Back to the XML then. Have a look at the following bit of server-side code that generates some XML:
Response.ContentType="text/xml";
StringBuilder builder=new StringBuilder("<results>");
//...run database query...
foreach (DataRow row in results.Rows){
builder.append("<match name='"+row["name"].ToString()+"'>");
builder.append("<address>");
builder.append(row["address"].ToString());
builder.append("</address>");
builder.append("</match>");
}
builder.append("</results>");
Response.Write(builder.ToString());
Here’s a typical output from said code, right?
<results>
<match name="dave">
<address>Stroud, UK</address>
</match>
<match name="somebody else">
<address>world</address>
</match>
</results>
Wrong! In fact, it’ll look like this:
<results><match name="dave"><address>Stroud, UK</address></match><match name="somebody else"><address>world</address></match></results>
Structurally, the two are pretty much the same, but we humans like to indent and structure our XML, whereas the machines that read it don’t.
Now have a look at this client-side code, that attempts to parse the XML output.
var xmlDoc=this.req.responseXML;
var elDocRoot=xmlDoc.getElementsByTagName("results")[0];
if (elDocRoot){
var children=elDocRoot.childNodes;
for (var i=0;i<children.length;i++){
var match=children[i];
attrs=match.attributes;
name=attrs.getNamedItem("name").value;
//do stuff...
}
}
This code will run in IE but not in Firefox, if served up with nicely indented XML. Why is that? The answer lies in the use of the childNodes property. The Mozilla XML parser treats whitespace as children, whereas IE doesn’t. Each whitespace node is a simple TextNode, which has no attributes, and so we throw an error.

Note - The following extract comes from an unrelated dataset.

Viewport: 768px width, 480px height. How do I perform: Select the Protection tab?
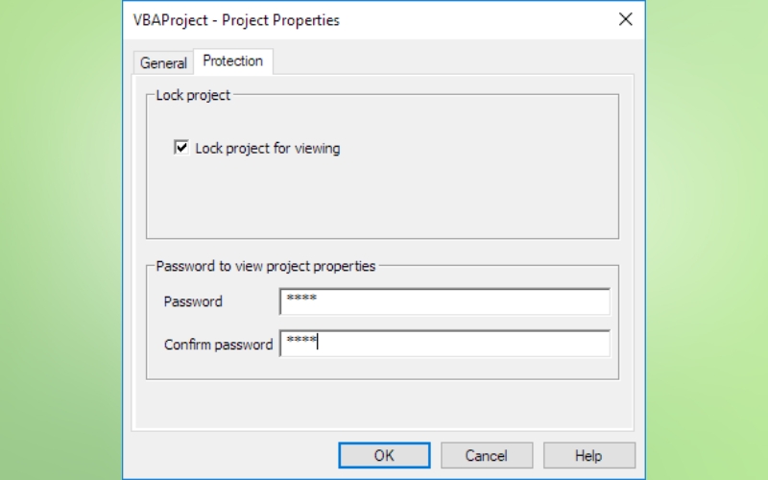(x=232, y=61)
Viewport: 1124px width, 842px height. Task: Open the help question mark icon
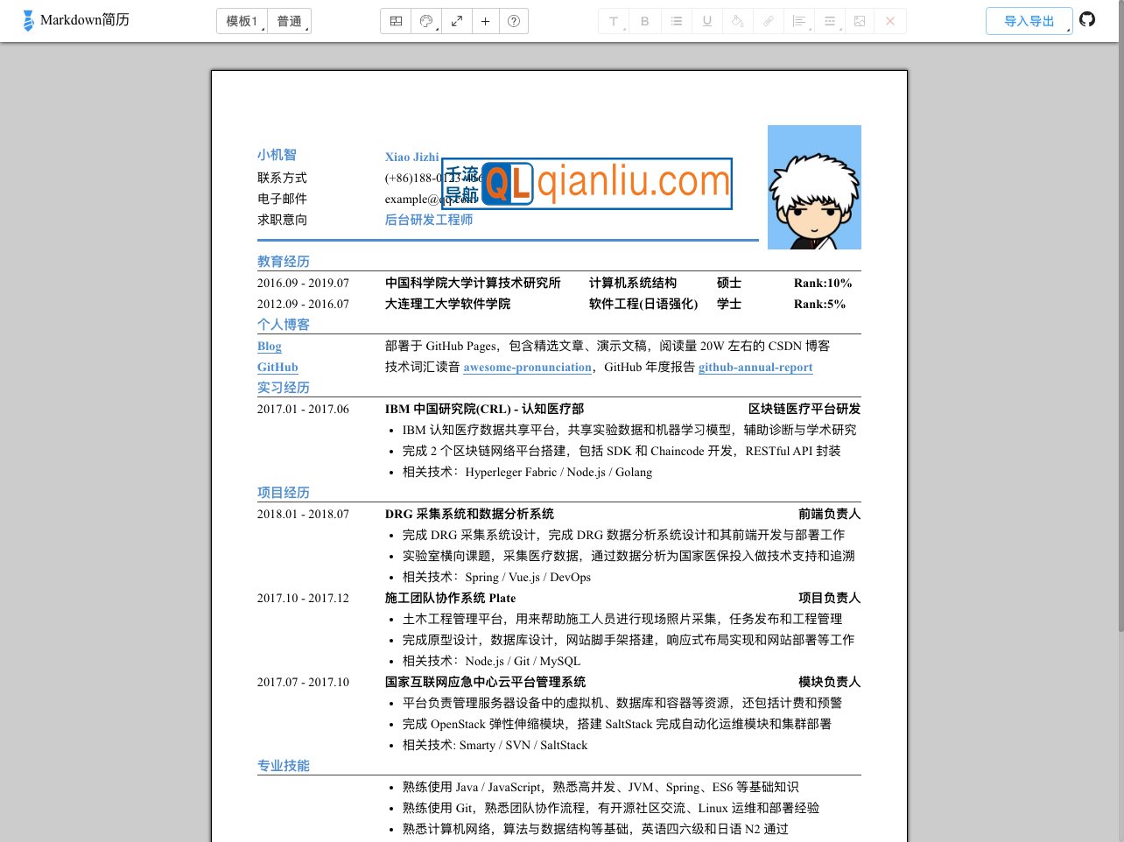coord(514,20)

So, what’s the anti-pattern, and what’s the solution? When we use firstChild, we’re coupling the structural detail of our document to the client code. We ought to parse the XML based solely on its semantic content, and retrieve elements by their properties, not their place in the document structure. The final snippet rewrites our client code to allow it to read the indented XML safely.

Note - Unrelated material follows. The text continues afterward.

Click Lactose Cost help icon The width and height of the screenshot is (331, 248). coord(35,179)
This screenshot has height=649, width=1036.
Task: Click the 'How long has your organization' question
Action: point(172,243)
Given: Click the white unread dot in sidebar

var xmlDoc=this.req.responseXML;
var elDocRoot=xmlDoc.getElementsByTagName("results")[0];
if (elDocRoot){
var children=elDocRoot.childNodes;
for (var i=0;i<children.length;i++){
var match=children[i];
if (match.nodeName.toLowerCase()="match"){
attrs=match.attributes;
name=attrs.getNamedItem("name").value;
//do stuff...
}
}
}
Checking the nodeName property not only filters out the whitespace, but allows us greater flexibility in restructuring the XML at a late date (say, for example, that we want to add
Getting back to the mock XML practice, parsing the response nicely (i.e. based on semantic structure rather than node order) allows us to hand-write our mock documents in a much more natural way.

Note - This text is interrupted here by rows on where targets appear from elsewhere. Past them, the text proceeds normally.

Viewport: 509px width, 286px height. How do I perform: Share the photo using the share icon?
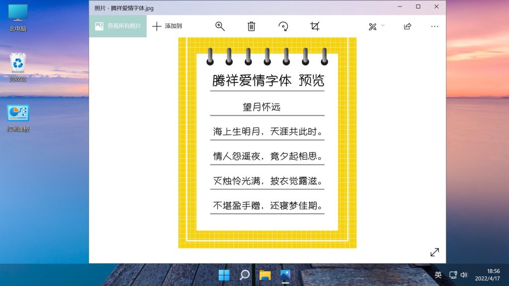pyautogui.click(x=408, y=26)
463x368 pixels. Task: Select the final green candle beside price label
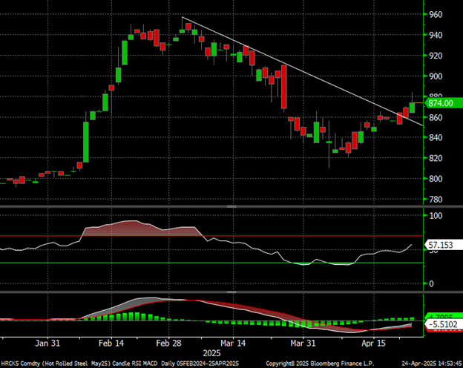pyautogui.click(x=413, y=106)
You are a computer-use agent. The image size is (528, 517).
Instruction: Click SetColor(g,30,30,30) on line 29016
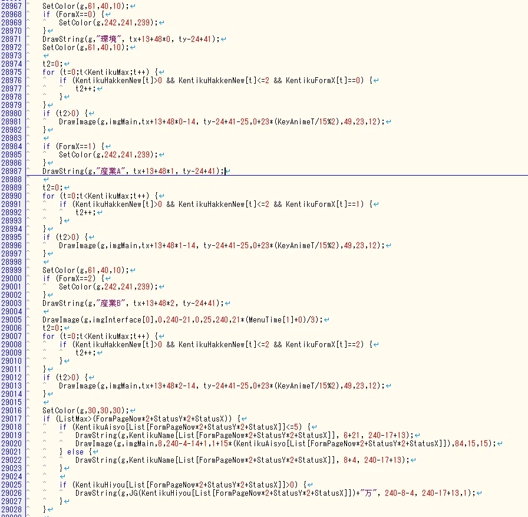(x=86, y=410)
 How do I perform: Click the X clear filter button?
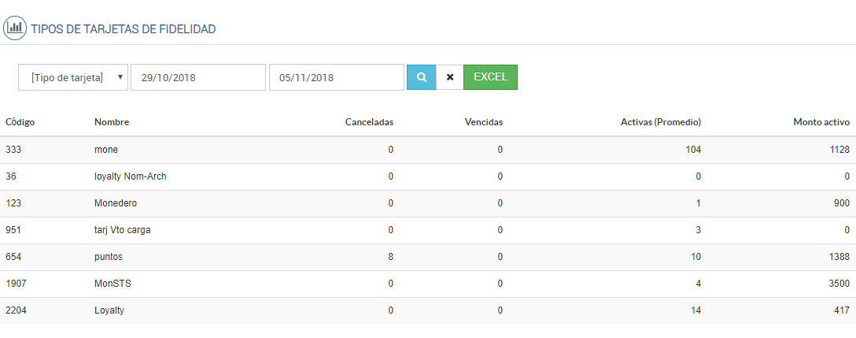pos(450,77)

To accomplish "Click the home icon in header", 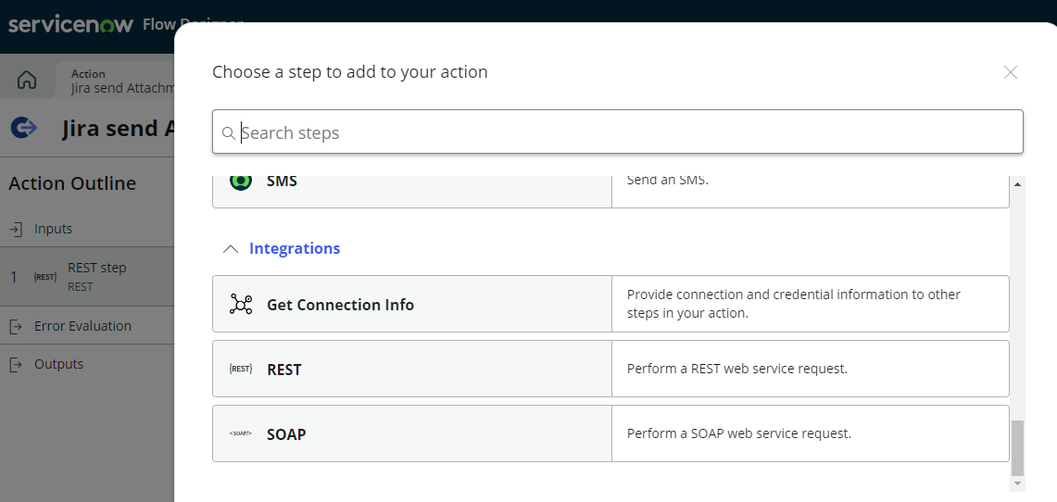I will click(x=27, y=80).
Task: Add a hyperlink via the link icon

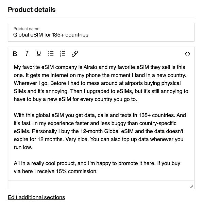Action: point(75,54)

October 31st, 2005 at 2:22 pm
Why not just use the handy getElementsByTagName, as defined at http://www.w3.org/TR/1998/REC-DOM-Level-1-19981001/level-one-core.html#ID-745549614 instead of directly accessing the childNodes? You might not be able to get away with dodgy variations in case of your tag names, but I’ve found it simpler and neater, while allowing for both the whitespace vagaries and minor structural changes.